[ntp:questions] WARNING: someone's faking a leap second tonight
stenn at ntp.org
Mon Aug 6 06:19:10 UTC 2012
> On 2012-08-04, Harlan Stenn <stenn at ntp.org> wrote:
> > unruh writes:
> >> On 2012-08-04, David Woolley <david at ex.djwhome.demon.invalid> wrote:
> >>> Harlan Stenn almost wrote:
> >>>> The NTP reference implmentation *defines* the spec, and there will
> >>>> be times when the ...
> >> And it is a reference implimentation, not the definition. Ie, it is an
> >> implimentation that is supposed to follow the standard. It does not
> >> define the standard.
> > You can believe what you want.
> > In this case you are kinda wrong. But perhaps it's a matter of
> > perspective.
> > The reference implementation *in this case* is the target the RFC
> > intends to meet. The current RFC is developed and written based on what
> > the then-current ntp-dev implements.
> Except of course that the reference implimentation contains a huge bunch
> of stuff that is never intended to be part of the rfc ( the exact order
> fo the statements, the exact implimentation details, etc).

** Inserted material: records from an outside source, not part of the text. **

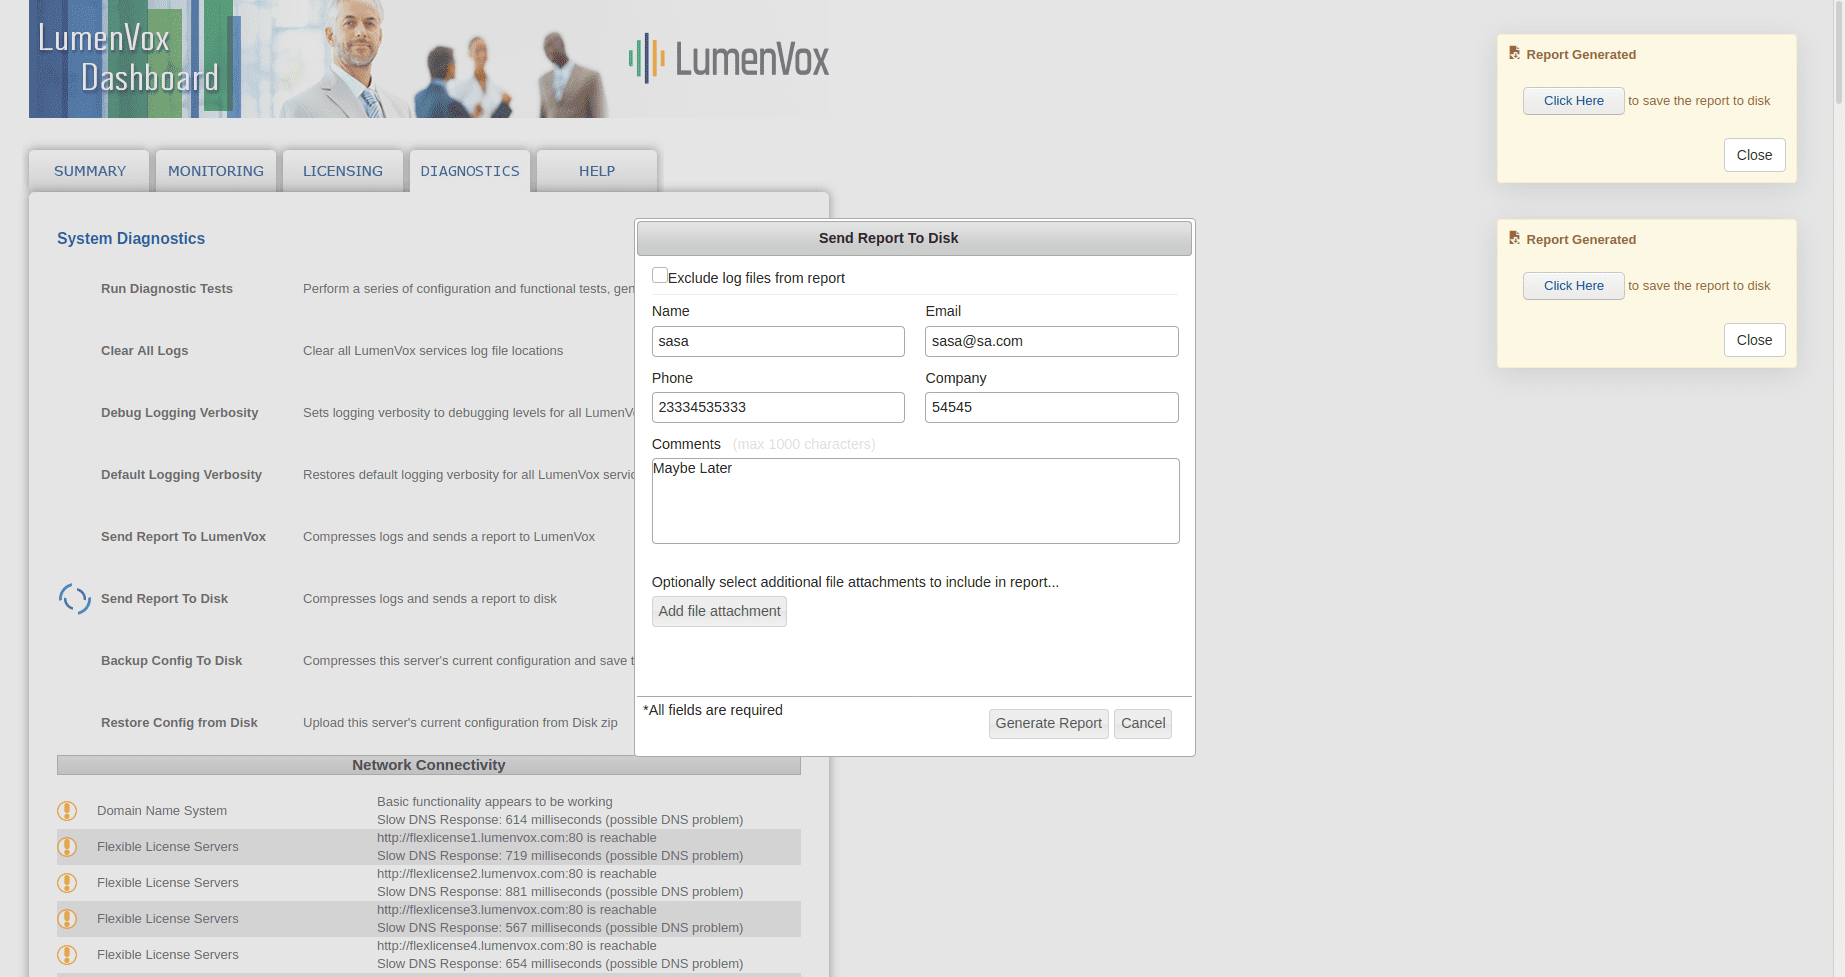Go to the Summary tab
The width and height of the screenshot is (1845, 977).
pos(90,171)
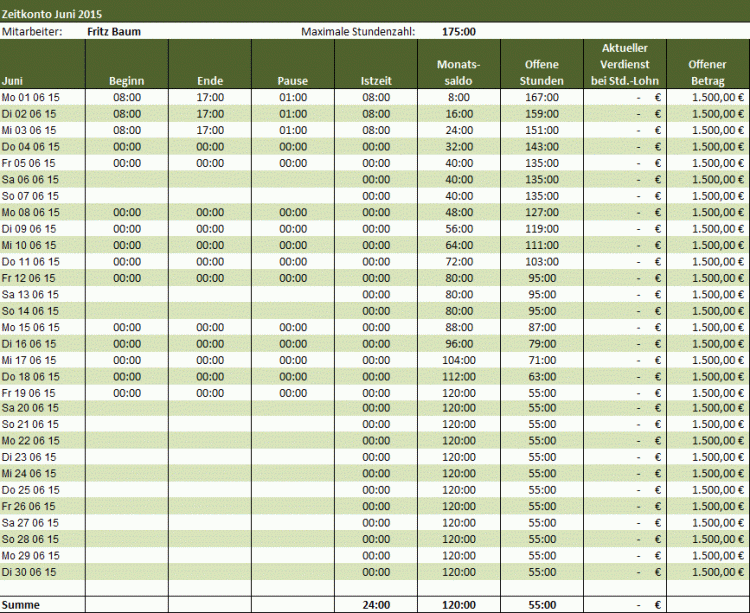Click the Pause column header

pyautogui.click(x=293, y=81)
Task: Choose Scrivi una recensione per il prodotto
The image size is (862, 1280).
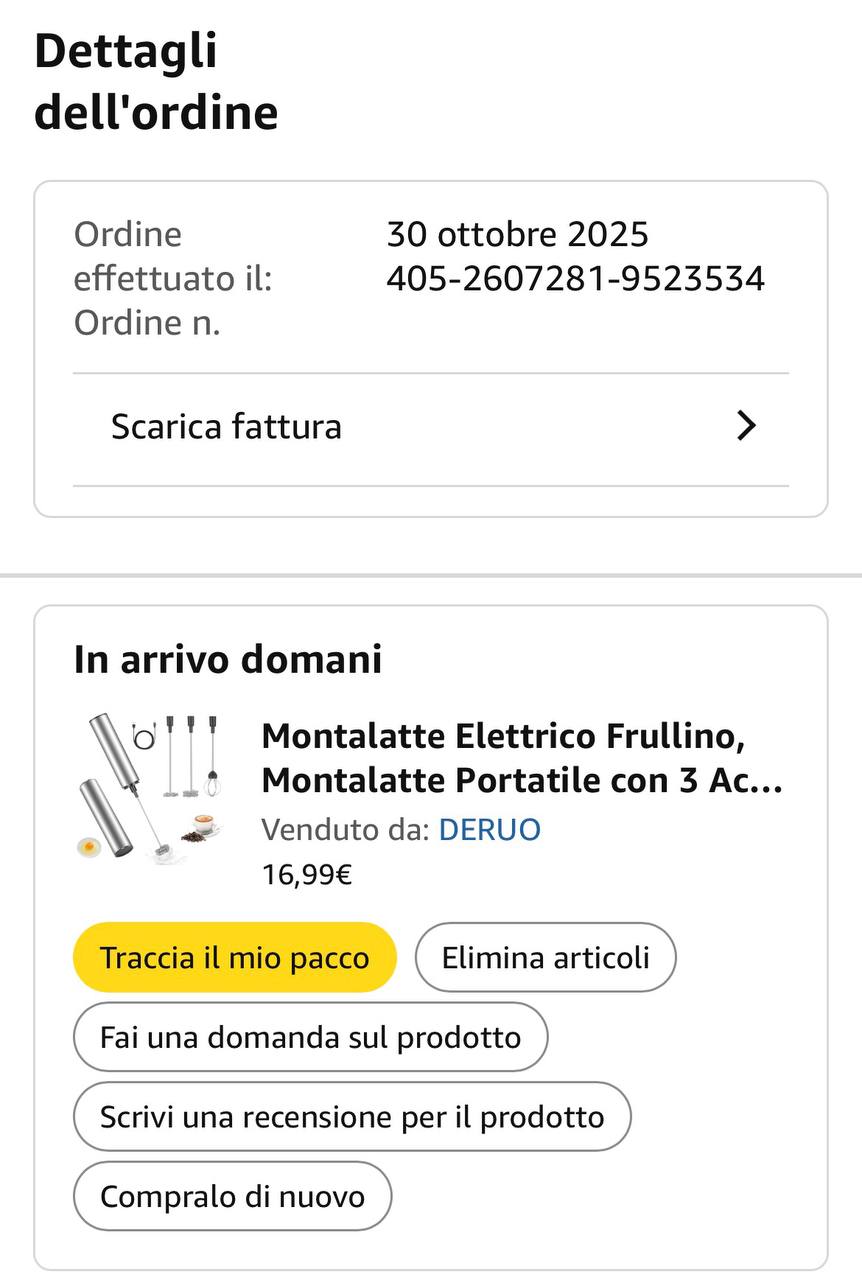Action: [352, 1116]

So what? Any implementation has such freedoms.
> As it is the rfc already defines far too many things that are
> accidents of theimplimentation rather than design specifications that
> any implimentation should meet.
I don't know. But have you submitted alleged this list to the RFC
> For example the code contains bugs. If the code is supposed to be the
> defining structure, then of course there are no bugs, just features.
Now you just are being silly.
The code has bugs.
The RFC probably has bugs.
Your email has typos (bugs).
Mine probably does too.
> The leap second hangs the whole implimentation? That is as it should
What are you talking about? And that was rhetorical, as you're being a
troll and I'm done with this particular interaction after I send this.

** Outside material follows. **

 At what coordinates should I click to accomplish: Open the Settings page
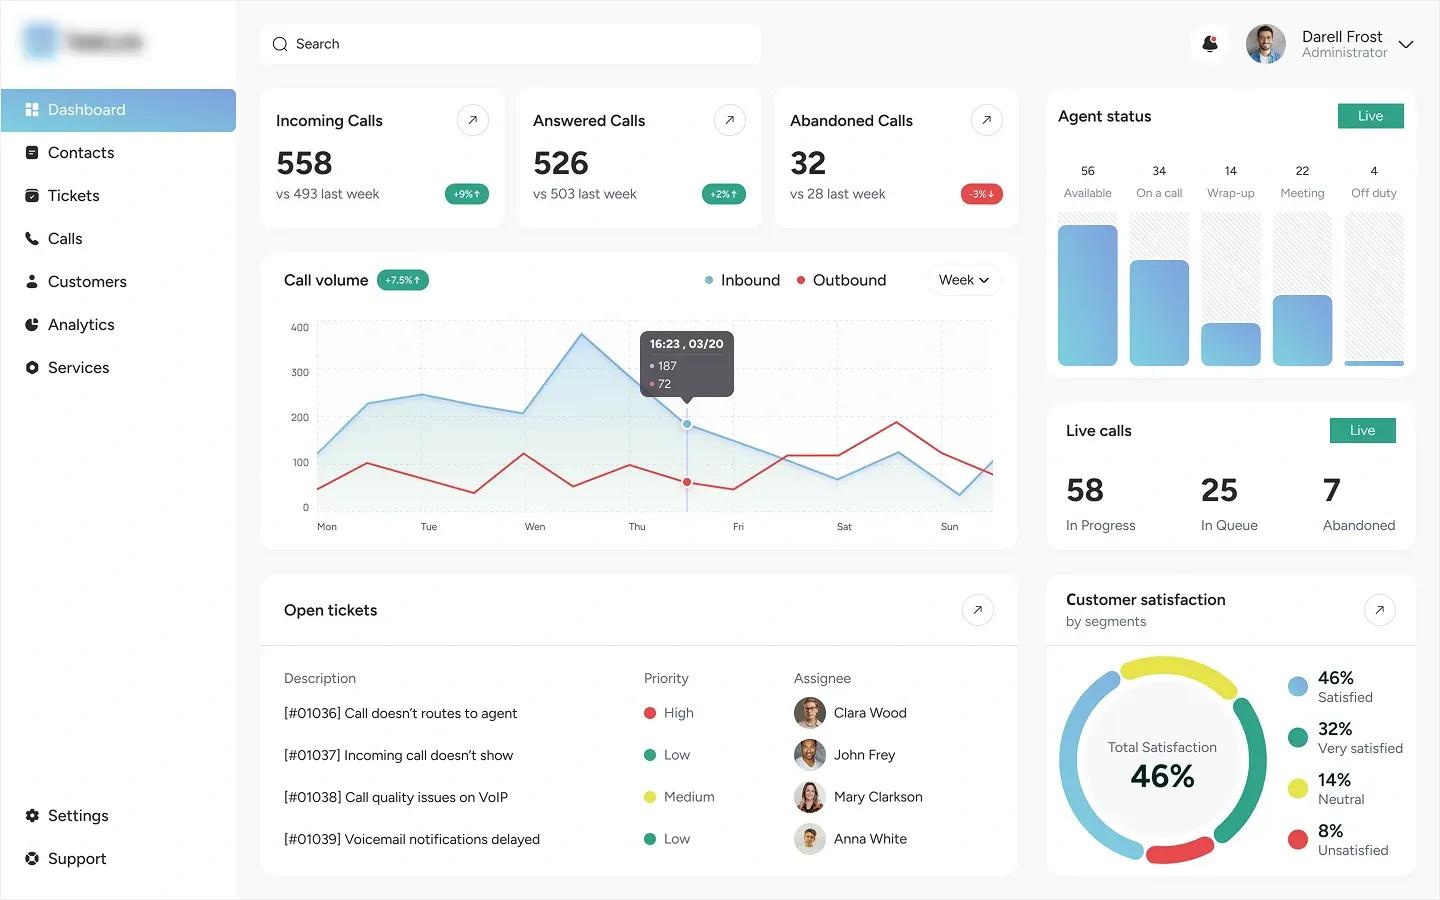coord(77,815)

> The implimentation does a leapsecond round robin so that it never
> shuts off? Thatis as it should be.
What are you talking about? Ibid.
> After all the code defines ntp. That would be an
> absurd position to take. Now the RFC may be an abstraction from the
> code, but again, one wants to make sure that it is a sufficiently
> generic abstraction that may valid implimentations are possible.
That was better, thanks.
> > There comes a time when the RFC is left as a marker and the code moves
> > on, in preparation for the next RFC.
> >> > Also, I don't think this is the correct relationship between RFCs and
> >> > reference implementations. An RFC specifies the protocol for a specific
> >> I think that the reference implimentation impliments a specific rfc. Ie,
> >> the rfc comes first.
> > In general you are right. And in this case most people are interested
> > in having correct time on their boxes, not a pedantically-correct
> > implementation of the RFC.
> They also do not care exactly how that is accomplished-- whether via ntp
> or chrony say, as long as it is robust and correct.
Different perspectives on the issue. From what I've seen Chrony has its
pros and cons. But none of this is related to the discussion above, as
best as I can tell. Unless you want to attempt to assert that chrony is
an NTP reference implementation, which I suspect you are not trying to do.

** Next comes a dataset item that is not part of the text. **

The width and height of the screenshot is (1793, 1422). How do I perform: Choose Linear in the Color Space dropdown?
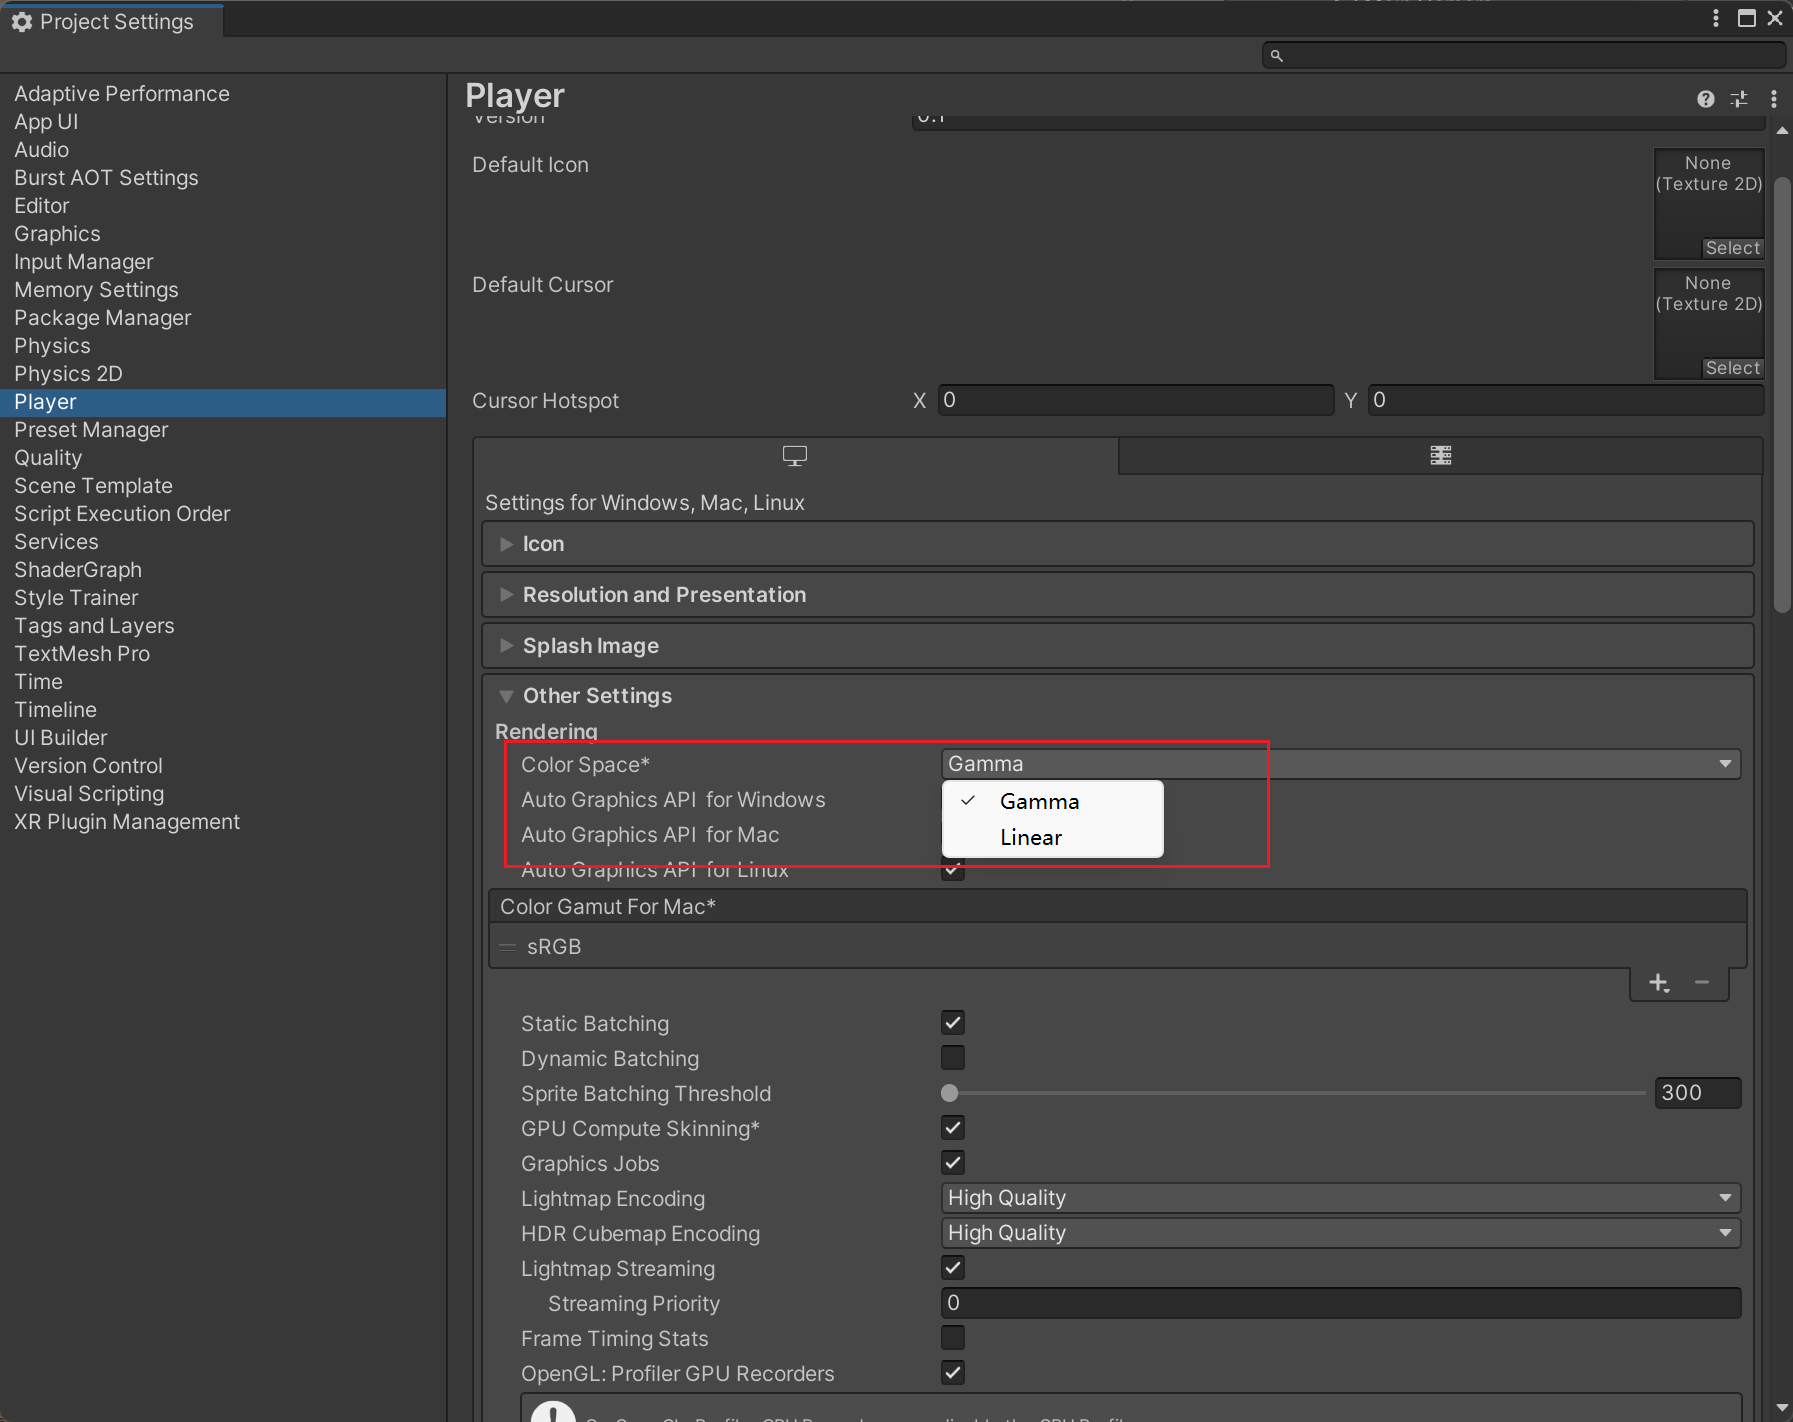tap(1031, 838)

> > And RFCs can be updated. If there is a bug in them people can choose to
> > run strictly-compliant broken code or they can apply the fixes.
> But there should be difference between a logical bug in the rfc and a
> coding bug in the reference implimentation.
I don't think you read what I wrote about this. Please go back and look.
The phrase I used ended with "careful scrutiny and deliberation".